The 2,860-mile project would have displaced about 400,000 bbl/d of crude oil imports—including some American supply—in Eastern Canada and about 1,865 miles consisted of an existing natural gas line that would have been converted to transport crude oil.

Energy economist Kent Fellows said the improving prospects for gas and worsening outlook for oil may also have played a role in TransCanada’s decision.

“What we're seeing now is TransCanada able to make better use of that natural gas mainline because they've confirmed some shippers at a lower toll rate, so that's starting to look a little bit more attractive,” he told Hart Energy.

Then there is the issue of Canadian pipeline capacity. TransCanada’s calculations may have changed significantly after the U.S. election of President Donald Trump, who put the company’s own 890,000 bbl/d Keystone XL project from Alberta to the Texas Gulf Coast back into the mix after taking office in January.

Fellows says the Alberta oil sands are expected to grow output by 1.3 million bbl/d by 2030, about the capacity of Kinder Morgan’s Trans Mountain Expansion pipeline (about to begin construction) and Keystone XL combined. Throw in high tolls in the $10 to $14 per barrel range and a “lower for longer” price environment, and Fellows argues that the economics may have deteriorated to the point that Energy East was no longer feasible.

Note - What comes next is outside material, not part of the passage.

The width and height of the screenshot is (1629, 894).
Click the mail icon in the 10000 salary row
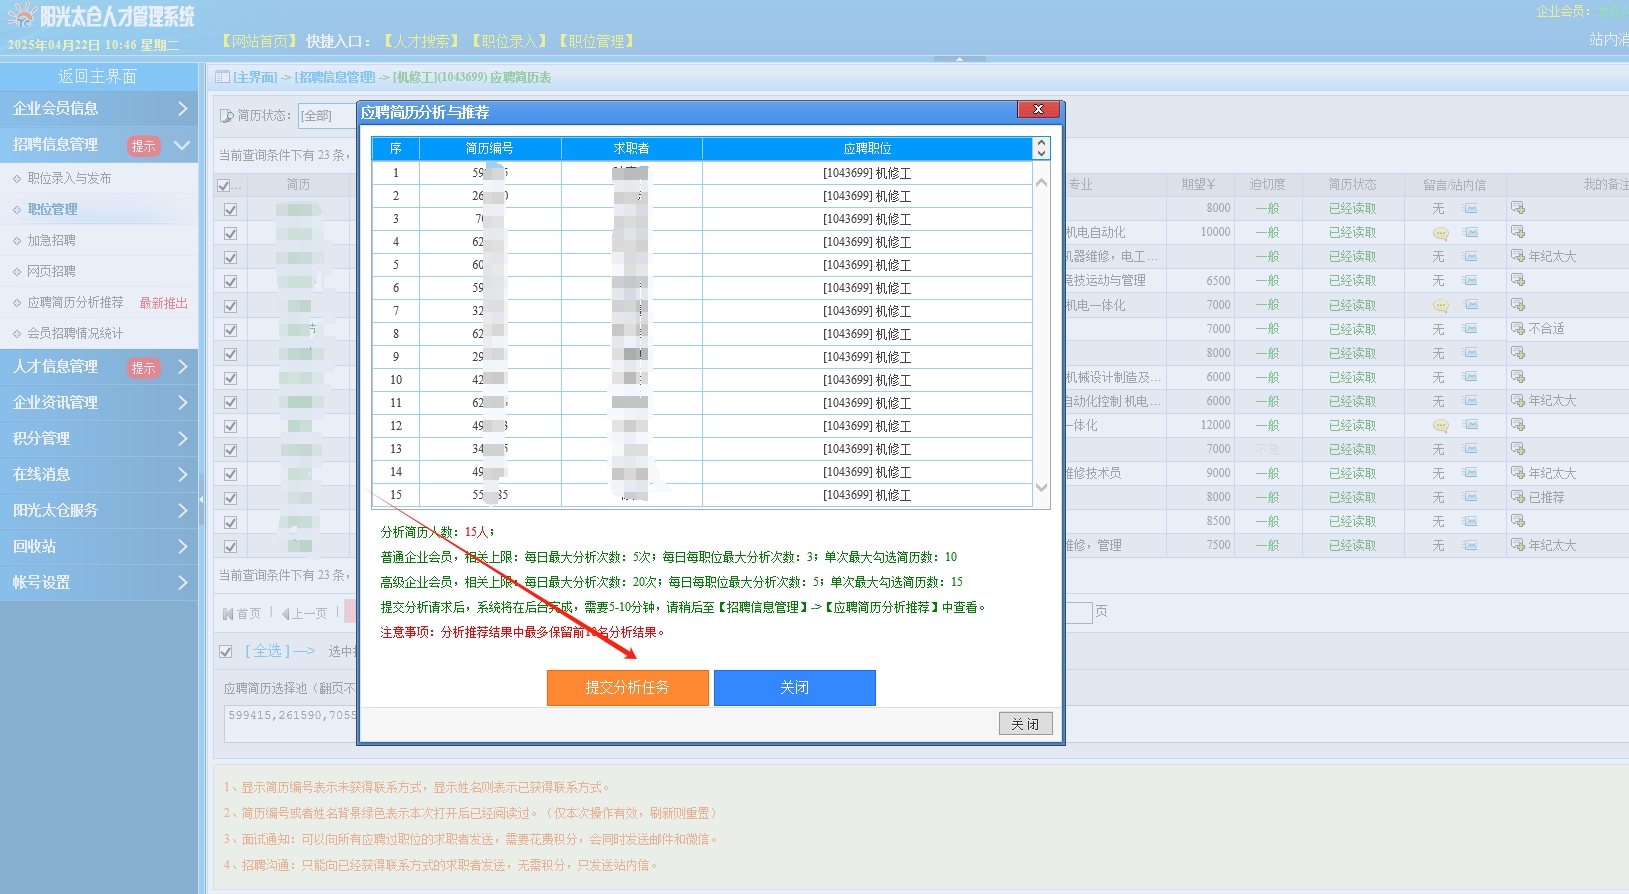(1470, 232)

“It becomes a burden on the NEB to try to figure out, ‘Is there actually going to be a market for this pipe?” he said. “And if there isn’t, or if the market’s not going to be big enough, they would have the responsibility to deny the application. So, this may just be TransCanada jumping the gun faster than the NEB.”

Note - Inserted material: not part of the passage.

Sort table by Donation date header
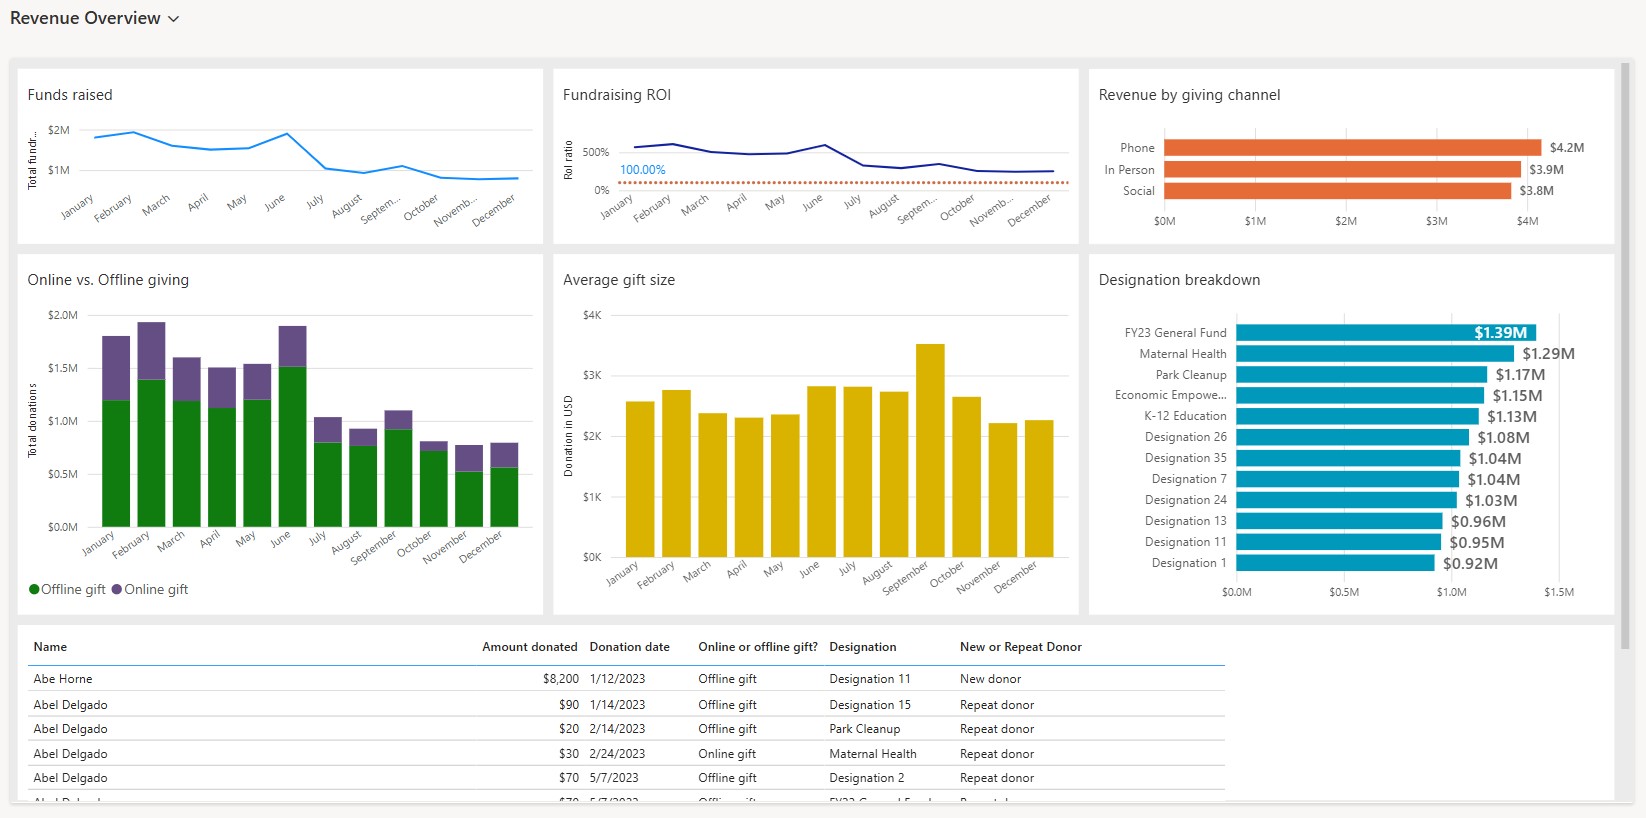This screenshot has width=1646, height=818. coord(629,647)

Robert Mansell disagrees. The academic director of The School of Public Policy at the University of Calgary says current prices and pipeline capacity have nothing to do with TransCanada’s decision.

“That’s not the way you design these projects,” he told Hart Energy. “You look at the economics over a long period of time through the ups and downs of high prices, changes in competition. Most importantly, once you’ve actually built it, you’ve got an advantage in that you only have to cover your operating cost to keep it running and wait for those periods from time to time where you actually are making a lot of money to recover your fixed investment.”

Mansell, who has worked on many pipeline projects in his four-decade career, blames the Trudeau government for Energy East’s demise.

“If you delay a project long enough, run the costs up long enough, allow the economic circumstances to change enough, you will kill the project,” he said. “It was one of the best regulatory systems. The system was not broken. Yeah, you didn’t get the decisions that pleased everybody, but you never do in a regulatory system. Did [government] actually have to restructure it that way and bring politics to the fore in these processes? Essentially, you undermine the strength of these regulatory systems based on the rule of law.”

Finally, there is the question of staunch opposition to Energy East in Quebec, where the ruling Liberals hold 40 seats and likely need all of them to be re-elected in the 2019 Canadian election. Mount Royal University political scientist Keith Brownsey said Prime Minister Justin Trudeau will always trade a few lost seats in Western Canada, home of the energy industry, to retain seats in its Eastern stronghold.